- COMPLETA LO SIGUIENTE
- a) Copia el tramo del texto sobre la mirada niña en el cine que va desde "Un horizonte" hasta "La piel dura." y renombra "film" como "largometraje".
- b) Responde con datos del texto sobre la mirada niña en el cine:
(i) ¿Qué actor interpreta al tío Beto?
(ii) ¿Qué angulación de cámara se aconseja evitar?
(iii) ¿Qué dos películas de François Truffaut se mencionan?

Un horizonte
de niñez
Por
Leandro Arteaga
Hay que sostener un film desde el punto de vista de
un niño. No significa que no se lo haya hecho antes y, dado el caso, ejemplos
sobran. Los muy buenos no son tantos. En este sentido, destacar y relevar el
cine de François Truffaut, con El pequeño
salvaje o, más aún, con La piel dura.
Situarse, entonces, a la altura de la mirada niña, que la cámara esté allí y
desde allí. Evitar, para eso, la angulación en picado porque los niños,
justamente, miran desde abajo y los adultos, claro, desde arriba.
Para esto, por ejemplo, que el adulto se haga
bajito. Que sitúe su mirar a la altura del niño. Como el tío Beto (Ernesto
Alterio), tan atento a esa mirada que, por quedar debajo del punto de vista
adulto, a veces se descuida. Una vez allí, lograda la horizontalidad,
establecer entonces el diálogo. Es cuando ocurren los momentos más íntimos, de
mayor afecto, cuando este tío (gran tío, qué bueno tener un tío como Beto) sabe
cómo explicar y empatar al maní con chocolate con las minas. “¿Minas?”, dice
Ernesto, descubierto en su cariño de escuela. Sí, minas. Bienvenido al mundo
adulto.

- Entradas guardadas
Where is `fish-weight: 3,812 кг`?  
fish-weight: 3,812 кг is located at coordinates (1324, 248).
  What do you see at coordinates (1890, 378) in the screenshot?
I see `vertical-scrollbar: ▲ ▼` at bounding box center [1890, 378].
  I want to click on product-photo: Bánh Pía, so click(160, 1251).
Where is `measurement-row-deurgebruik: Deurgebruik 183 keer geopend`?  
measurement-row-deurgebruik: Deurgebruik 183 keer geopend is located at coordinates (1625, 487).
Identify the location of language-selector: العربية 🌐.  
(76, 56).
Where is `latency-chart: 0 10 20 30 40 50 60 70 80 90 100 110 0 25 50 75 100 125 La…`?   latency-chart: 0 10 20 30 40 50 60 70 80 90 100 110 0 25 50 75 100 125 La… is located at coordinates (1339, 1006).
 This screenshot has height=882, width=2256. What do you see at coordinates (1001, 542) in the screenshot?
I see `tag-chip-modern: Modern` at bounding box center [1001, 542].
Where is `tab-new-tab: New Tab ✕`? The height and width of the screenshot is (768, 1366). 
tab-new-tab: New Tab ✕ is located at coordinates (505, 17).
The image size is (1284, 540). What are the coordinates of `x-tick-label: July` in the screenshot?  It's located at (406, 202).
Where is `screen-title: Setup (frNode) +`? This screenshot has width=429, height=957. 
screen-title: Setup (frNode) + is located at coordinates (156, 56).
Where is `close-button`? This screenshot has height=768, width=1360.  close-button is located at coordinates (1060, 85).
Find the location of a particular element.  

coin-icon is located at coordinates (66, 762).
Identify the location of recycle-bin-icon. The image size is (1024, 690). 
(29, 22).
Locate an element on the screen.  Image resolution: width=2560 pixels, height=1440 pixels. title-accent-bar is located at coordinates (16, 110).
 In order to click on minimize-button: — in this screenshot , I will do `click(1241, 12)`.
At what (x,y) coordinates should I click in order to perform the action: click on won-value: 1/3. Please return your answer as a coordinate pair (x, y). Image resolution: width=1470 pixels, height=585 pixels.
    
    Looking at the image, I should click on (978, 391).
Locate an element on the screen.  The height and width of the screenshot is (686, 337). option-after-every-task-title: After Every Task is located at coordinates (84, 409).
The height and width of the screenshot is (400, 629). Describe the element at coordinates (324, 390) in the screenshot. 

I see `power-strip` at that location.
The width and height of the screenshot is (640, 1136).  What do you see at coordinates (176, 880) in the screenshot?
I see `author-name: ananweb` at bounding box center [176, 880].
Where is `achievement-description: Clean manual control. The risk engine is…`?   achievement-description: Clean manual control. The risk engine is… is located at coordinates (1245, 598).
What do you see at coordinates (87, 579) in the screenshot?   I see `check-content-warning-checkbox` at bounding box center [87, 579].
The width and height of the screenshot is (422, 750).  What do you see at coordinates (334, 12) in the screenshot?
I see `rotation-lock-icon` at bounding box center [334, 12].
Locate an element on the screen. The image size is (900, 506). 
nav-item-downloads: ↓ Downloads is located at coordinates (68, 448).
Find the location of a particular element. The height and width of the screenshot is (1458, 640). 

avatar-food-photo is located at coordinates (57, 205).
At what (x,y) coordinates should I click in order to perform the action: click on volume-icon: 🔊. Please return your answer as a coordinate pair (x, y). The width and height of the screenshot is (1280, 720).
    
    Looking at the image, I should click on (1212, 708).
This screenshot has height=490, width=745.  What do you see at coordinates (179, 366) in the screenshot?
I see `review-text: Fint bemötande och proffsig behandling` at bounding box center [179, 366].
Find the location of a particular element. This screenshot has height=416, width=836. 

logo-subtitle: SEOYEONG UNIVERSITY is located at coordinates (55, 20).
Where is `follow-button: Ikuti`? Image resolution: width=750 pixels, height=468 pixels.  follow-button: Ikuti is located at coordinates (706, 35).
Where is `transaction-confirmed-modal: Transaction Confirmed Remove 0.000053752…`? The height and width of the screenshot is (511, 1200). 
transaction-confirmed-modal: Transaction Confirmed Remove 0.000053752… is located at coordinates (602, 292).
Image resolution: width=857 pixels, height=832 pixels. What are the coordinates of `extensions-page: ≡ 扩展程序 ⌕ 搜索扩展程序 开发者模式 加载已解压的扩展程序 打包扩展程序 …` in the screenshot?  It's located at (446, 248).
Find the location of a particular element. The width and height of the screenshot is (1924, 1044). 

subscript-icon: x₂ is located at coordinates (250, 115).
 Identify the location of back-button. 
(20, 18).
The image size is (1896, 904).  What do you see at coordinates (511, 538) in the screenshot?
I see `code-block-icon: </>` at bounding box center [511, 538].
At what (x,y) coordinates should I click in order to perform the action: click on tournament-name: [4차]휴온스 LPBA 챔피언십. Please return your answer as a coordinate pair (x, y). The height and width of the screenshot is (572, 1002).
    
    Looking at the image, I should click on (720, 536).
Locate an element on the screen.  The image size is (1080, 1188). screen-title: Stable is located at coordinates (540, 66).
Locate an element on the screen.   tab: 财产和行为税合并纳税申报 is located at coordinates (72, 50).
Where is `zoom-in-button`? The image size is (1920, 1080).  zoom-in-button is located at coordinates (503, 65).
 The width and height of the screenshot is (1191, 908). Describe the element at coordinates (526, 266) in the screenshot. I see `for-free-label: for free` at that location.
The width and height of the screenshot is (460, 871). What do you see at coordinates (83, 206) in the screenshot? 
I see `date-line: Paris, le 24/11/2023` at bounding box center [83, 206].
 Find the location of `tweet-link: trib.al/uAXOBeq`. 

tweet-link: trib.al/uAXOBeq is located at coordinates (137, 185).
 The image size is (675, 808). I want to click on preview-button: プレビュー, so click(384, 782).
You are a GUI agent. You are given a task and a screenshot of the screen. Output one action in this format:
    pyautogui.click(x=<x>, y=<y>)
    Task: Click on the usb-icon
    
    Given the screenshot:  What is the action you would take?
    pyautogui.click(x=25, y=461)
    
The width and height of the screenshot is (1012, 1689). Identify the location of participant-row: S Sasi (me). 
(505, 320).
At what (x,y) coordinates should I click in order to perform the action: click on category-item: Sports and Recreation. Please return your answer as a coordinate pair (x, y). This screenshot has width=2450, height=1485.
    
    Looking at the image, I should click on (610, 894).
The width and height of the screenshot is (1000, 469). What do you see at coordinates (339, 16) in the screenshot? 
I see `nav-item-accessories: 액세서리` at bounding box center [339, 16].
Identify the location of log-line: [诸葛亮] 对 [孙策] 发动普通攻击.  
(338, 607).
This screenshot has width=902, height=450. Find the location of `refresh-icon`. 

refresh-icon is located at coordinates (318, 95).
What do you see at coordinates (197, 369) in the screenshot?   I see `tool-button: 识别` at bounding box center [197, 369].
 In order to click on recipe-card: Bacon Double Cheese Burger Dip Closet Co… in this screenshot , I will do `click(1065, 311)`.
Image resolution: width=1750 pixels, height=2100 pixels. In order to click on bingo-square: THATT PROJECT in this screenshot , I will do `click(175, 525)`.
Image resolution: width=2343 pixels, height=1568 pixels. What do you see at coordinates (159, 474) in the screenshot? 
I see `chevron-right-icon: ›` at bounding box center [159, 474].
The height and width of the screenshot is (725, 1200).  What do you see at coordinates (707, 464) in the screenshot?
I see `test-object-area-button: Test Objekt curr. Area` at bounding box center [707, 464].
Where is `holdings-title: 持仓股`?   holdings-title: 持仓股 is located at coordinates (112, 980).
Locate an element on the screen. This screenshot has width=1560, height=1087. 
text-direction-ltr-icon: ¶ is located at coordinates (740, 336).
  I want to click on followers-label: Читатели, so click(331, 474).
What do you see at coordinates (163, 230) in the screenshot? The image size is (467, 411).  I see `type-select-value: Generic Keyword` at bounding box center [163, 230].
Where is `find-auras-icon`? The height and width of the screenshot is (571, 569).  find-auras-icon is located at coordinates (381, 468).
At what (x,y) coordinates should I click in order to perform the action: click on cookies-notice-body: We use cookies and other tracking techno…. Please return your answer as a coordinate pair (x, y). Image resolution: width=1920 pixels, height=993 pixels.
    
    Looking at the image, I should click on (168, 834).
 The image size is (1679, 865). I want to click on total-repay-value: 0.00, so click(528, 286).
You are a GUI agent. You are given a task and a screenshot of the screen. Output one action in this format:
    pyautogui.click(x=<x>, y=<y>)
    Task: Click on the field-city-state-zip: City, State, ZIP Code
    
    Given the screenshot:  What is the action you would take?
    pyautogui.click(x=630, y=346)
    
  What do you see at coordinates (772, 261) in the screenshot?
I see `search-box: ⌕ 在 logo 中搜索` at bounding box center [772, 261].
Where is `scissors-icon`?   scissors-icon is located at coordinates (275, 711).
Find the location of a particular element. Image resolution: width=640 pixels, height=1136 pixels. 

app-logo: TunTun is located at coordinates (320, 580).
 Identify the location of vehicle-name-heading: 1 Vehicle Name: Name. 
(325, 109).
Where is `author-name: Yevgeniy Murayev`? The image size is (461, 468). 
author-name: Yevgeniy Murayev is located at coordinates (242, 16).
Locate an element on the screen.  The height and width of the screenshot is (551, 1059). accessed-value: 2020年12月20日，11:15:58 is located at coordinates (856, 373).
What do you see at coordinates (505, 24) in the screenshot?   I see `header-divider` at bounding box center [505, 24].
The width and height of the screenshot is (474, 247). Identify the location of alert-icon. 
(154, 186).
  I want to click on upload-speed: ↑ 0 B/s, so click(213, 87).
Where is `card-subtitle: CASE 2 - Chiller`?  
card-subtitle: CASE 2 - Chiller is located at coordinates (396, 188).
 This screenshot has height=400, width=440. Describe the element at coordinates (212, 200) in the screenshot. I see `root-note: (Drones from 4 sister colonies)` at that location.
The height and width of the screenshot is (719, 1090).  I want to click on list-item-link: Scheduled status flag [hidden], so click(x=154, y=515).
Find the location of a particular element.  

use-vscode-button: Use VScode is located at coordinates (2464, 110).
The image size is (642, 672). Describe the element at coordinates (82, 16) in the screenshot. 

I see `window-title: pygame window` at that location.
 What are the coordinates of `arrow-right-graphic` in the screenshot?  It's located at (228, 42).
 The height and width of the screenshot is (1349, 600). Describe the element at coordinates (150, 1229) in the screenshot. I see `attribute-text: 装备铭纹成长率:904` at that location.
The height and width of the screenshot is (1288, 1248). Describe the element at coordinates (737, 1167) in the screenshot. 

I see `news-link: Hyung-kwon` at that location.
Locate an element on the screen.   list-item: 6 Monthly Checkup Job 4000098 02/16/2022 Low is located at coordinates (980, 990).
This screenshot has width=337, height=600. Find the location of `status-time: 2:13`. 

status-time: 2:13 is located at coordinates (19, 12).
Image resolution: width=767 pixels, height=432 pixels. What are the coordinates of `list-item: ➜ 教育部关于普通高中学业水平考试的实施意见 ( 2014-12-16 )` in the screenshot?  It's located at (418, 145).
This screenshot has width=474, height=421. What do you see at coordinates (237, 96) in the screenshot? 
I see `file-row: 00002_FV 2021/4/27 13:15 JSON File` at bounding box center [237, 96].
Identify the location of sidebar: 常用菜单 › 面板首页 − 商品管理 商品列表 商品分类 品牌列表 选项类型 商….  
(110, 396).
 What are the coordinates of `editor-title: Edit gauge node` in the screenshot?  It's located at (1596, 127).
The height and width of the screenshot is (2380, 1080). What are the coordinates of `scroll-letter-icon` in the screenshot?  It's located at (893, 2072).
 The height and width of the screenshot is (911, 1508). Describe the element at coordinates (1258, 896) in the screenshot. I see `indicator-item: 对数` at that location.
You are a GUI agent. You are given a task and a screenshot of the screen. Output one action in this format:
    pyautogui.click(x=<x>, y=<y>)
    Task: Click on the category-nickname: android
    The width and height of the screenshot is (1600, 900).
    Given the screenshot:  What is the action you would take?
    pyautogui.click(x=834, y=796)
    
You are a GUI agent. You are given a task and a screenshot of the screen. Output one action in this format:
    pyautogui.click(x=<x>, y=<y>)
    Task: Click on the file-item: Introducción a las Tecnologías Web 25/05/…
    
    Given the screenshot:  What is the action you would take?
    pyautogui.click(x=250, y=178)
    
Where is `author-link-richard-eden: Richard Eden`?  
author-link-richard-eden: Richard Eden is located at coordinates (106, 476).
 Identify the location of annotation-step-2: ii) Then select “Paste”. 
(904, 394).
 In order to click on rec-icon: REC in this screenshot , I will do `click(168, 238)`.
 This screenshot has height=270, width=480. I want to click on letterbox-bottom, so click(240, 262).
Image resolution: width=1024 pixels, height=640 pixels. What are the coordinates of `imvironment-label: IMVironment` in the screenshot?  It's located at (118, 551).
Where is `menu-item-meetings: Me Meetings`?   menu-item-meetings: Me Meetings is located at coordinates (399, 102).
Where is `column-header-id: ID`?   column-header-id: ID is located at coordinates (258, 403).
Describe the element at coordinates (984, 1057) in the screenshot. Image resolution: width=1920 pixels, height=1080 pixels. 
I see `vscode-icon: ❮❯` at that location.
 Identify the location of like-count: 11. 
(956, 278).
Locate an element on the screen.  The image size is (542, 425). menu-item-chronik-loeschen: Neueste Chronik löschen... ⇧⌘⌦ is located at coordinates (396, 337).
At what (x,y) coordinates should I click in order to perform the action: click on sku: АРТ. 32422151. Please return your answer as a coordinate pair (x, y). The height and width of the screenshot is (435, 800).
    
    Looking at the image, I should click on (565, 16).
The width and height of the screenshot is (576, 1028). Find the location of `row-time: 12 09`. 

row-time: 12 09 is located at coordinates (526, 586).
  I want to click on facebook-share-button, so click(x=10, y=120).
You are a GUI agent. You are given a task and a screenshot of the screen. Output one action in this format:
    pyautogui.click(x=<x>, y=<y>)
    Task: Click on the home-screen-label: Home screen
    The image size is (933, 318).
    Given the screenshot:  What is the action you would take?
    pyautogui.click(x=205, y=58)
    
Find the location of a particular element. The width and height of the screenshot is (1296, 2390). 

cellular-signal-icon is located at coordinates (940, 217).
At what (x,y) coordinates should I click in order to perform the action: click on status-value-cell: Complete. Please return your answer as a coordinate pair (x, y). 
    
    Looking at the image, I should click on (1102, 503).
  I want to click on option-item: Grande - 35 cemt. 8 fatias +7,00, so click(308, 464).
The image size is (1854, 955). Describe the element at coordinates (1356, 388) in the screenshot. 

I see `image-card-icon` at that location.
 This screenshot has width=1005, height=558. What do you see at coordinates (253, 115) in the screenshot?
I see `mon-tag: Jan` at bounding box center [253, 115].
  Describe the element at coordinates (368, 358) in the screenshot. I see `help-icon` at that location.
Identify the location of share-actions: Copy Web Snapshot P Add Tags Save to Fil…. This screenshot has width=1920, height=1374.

- RESPUESTAS DEL EJERCICIO
- a)
Un horizonte
de niñez
Por
Leandro Arteaga
Hay que sostener un largometraje desde el punto de vista de
un niño. No significa que no se lo haya hecho antes y, dado el caso, ejemplos
sobran. Los muy buenos no son tantos. En este sentido, destacar y relevar el
cine de François Truffaut, con El pequeño
salvaje o, más aún, con La piel dura.

- b)
(i) Ernesto Alterio.
(ii) La angulación en picado.
(iii) El pequeño salvaje y La piel dura.